Glass House Brands Sees Opportunities as Legal Cannabis Farming Space Shrinks in California
LOS ANGELES–During Glass House Brands’ recent earnings call, CEO Kyle Kazan revealed that the legal cannabis farming space in California is expected to significantly shrink this year, presenting an opportunity for the company to capture more market share. Kazan stated that from June 2022 to the end of April, licensed cultivation capacity in California decreased by over 16 million square feet of canopy, representing a 21% reduction in acreage under cultivation. Additionally, 523 cultivation licenses are up for renewal in May, with another 1,075 up for renewal in June, meaning that one in four active licenses in California will be up for renewal in the next 60 days.
Kazan highlighted that the current provisional licenses for cultivation spaces larger than 22,000 square feet are being phased out. If these businesses are unable to obtain full annual licensure, they will be excluded from the legal market as their provisional permits will no longer be renewed by regulators. Only a small percentage of farms in Monterey County (about 10%) and Mendocino County (1.5%) have successfully converted to annual licenses, indicating the challenges faced by cultivators in the licensing process.
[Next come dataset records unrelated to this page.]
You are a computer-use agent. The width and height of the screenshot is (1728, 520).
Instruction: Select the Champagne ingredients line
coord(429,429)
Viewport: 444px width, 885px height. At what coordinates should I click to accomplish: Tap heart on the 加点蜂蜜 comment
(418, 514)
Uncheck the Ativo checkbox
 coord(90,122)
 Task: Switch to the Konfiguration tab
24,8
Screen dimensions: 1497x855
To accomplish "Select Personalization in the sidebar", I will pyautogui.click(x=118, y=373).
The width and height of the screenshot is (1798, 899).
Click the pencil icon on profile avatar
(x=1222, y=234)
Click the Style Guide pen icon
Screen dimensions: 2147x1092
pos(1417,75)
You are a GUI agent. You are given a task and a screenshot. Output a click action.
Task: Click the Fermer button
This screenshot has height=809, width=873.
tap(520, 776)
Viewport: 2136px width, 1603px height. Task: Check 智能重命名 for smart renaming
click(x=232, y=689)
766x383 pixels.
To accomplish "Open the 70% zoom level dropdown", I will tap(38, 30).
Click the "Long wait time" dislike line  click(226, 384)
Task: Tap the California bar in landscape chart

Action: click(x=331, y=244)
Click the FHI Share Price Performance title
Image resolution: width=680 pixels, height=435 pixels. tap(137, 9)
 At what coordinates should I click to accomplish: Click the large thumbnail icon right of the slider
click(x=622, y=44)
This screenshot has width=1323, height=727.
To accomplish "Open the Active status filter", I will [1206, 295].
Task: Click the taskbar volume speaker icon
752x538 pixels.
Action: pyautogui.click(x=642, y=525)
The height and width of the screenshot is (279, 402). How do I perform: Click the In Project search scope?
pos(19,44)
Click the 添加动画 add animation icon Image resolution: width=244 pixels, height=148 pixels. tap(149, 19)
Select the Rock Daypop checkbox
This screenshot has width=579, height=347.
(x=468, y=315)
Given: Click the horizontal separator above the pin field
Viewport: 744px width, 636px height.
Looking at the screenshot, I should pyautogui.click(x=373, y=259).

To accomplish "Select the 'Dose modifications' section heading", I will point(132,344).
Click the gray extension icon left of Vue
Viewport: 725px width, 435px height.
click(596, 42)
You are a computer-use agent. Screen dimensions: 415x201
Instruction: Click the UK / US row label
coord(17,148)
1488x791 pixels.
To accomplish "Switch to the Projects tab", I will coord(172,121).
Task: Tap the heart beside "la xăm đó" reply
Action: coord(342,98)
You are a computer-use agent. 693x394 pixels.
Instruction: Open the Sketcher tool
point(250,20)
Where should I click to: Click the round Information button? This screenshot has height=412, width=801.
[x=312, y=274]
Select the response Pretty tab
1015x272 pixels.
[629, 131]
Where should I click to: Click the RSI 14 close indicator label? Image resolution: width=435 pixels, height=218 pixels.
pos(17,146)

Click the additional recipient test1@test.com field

Glass House CFO Mark Vendetti added that brand contraction is also occurring simultaneously in the industry. He noted a reduction of 171 brands with revenue of at least $10,000 in Q1 2023 compared to Q3 2022, representing a 15% decline. Non-vertically-integrated companies are facing challenges with retailers who are not paying, leading to cost pressures and difficulties in collecting incoming cash. Vendetti emphasized that Glass House’s vertical integration has become a significant advantage in this environment.
Glass House President Graham Farrar highlighted the ongoing contraction of the market, which is happening on a weekly basis. He revealed that in the first two weeks of May alone, 107 licenses have already lapsed, indicating cultivators who have chosen not to renew their grow permits. This translates to approximately 1 million square feet of supply that is no longer active in the market. The trend of market contraction continues as the industry evolves.